IMÁGENES: Algunas cosillas del jiu jitsu. Centro, el cartero cuando felicitaba las Pascuas, que ya no. Abajo, Museo de Bellas Artes de Bilbao.
[1] En gallego, la palabra tiene otro sentido. Aquí la usamos como “hacer novillos” o faltar a clase para pasarlo bien con los amigos o, mejor, con las amigas, que también.
4 comentarios:
Es fácil imaginarte danzando l por ahí para los que conocimos y conocemos tu pueblo y tu familia, que son mis tíos y mis abuelos. Un beso desde Nepal!
Muchas gracias por el envío. Aprendemos términos de otras naciones.
Para Guatemala, faltar a clase para ir a otra actividad divertida se llama "irse de capiuza"

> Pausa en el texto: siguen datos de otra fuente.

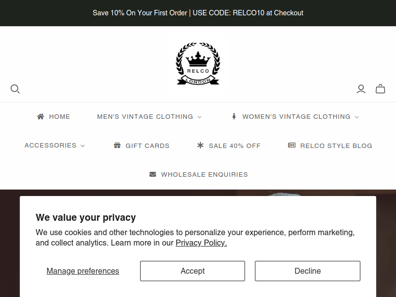Image resolution: width=396 pixels, height=297 pixels.
Task: Click the woman figure icon
Action: tap(234, 116)
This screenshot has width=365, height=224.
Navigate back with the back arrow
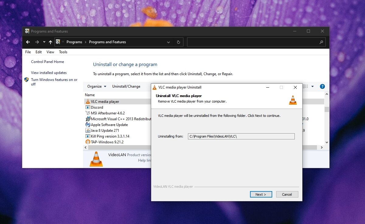(28, 42)
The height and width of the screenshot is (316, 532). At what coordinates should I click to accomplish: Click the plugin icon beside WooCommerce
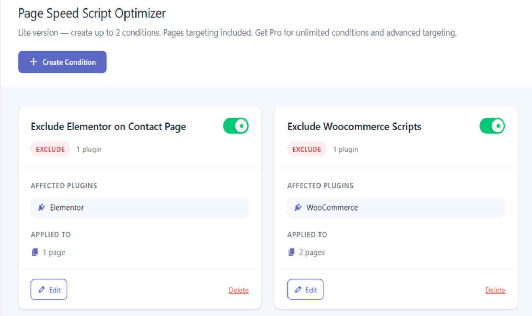tap(298, 207)
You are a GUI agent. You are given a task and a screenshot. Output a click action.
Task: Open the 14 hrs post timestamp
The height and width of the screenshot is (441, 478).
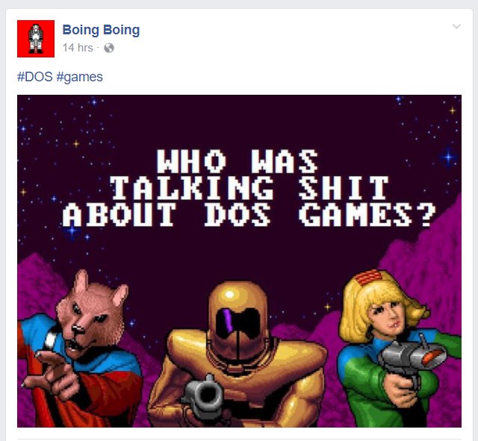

Leí Pirolas y las plagas de Egipto.
Saludos felices fiestas de navidad y un año lleno de realizaciones, bendiciones y SALUD.
Gracias nuevamente
Darío Castillo (Guatemala)
En mis tiempos de la extinta EGB y BUP en Cataluña hacíamos campanas. En nuestro añorado Paraguay creo recordar que los alumnos se "hacían la rabona" y ahora mis alumnos en Chile se "hacen la cimarra". Perp me juego la tecla ñ del teclado que ni los unos ni los otros, esos tiempos de esparcimiento, los pasan en biblioteca alguna. Un abrazo.
Gracias, José Ignacio, por tan interesante aportación. Efectivamente, en cada país debe tener un nombre o tal vez más, eso de faltar a clase.